Once in company with Verreker she went to see Razounov at a flat in Piccadilly. Razounov’s memory played him more than usually false. Verreker sent up his card, but it was plain to any beholder that Razounov had not the slightest recollection either of the name or, when he saw him, of the man.

“Ah, Mister Verrekair,” he stammered vacantly, and looked at Catherine. “And Mrs. Verrekair, eh?” he continued, leering at her babyishly.

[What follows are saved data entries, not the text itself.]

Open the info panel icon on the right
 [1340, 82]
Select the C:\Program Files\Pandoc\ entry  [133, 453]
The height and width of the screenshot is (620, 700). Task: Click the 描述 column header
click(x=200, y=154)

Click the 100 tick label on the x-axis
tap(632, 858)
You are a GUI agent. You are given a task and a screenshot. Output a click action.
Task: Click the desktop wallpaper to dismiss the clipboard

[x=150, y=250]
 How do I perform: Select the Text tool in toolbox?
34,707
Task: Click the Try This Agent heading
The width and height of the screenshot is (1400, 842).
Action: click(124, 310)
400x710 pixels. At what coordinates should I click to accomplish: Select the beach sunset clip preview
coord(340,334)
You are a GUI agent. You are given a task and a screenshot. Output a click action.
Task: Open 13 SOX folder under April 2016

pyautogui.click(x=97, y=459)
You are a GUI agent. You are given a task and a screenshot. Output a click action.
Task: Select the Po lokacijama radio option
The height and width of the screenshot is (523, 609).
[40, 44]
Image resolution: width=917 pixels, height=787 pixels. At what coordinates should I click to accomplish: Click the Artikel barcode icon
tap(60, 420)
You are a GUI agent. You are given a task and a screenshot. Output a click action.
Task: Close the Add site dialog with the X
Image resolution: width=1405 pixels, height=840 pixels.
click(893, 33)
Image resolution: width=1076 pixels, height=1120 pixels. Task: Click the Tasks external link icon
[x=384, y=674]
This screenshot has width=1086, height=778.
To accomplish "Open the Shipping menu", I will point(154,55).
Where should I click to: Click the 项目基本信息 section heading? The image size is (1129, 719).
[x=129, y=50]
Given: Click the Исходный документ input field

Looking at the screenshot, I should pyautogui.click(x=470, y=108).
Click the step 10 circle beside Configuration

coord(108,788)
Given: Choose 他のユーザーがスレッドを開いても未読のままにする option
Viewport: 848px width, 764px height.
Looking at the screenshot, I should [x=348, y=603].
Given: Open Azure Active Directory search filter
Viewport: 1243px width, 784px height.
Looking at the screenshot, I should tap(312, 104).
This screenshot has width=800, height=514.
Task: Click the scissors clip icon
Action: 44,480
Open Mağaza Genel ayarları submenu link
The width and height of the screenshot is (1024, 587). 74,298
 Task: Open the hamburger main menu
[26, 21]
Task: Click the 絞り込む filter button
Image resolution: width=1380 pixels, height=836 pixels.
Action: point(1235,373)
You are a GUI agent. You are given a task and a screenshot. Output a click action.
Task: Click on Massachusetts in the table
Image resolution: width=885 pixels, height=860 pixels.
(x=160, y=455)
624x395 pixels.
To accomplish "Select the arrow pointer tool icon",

“No,” said Catherine, and expected herself to blush, and was surprised when she didn’t.

“Zen zhe future Mrs. Verrekair, eh?” insisted Razounov, with dreamy cunning.

“No,” said Verreker, with what Catherine thought was unnecessary enthusiasm. “This is my former pupil Miss Weston—I expect you have heard of her.”

“I haf rhead of her,” corrected Razounov. “I deed not know that she wass a pupil of yours. I am very pleased to make her acquaintenance.” He bowed ceremoniously, quite unconscious that he had met her twice before.

The conversation languished. Razounov forgot so many things that it was impossible to rely upon reminiscence for small talk. And Catherine, who had hitherto been decidedly sceptical about the genuineness of his eccentricities, came to the definite conclusion that they wereinvoluntary, and not manufactured to captivate music-hall audiences. He was at once a genius and a baby. It was absurd to stay there long, so after ten minutes or so of artificially sustained conversation they took their leave, and descended into the electric radiance of the streets. Verreker seemed rather amused than annoyed at the reception Razounov had given them.

“You see now,” he said, “why it is impossible for Razounov to give pianoforte lessons in person. For one thing, he wouldn’t remember who his pupils were....”

It was while they were passing the shuttered frontage of Swan and Edgar’s that an amazing conversation sprang up.

“Razounov made some queer mistakes about me, didn’t he?” she said provocatively.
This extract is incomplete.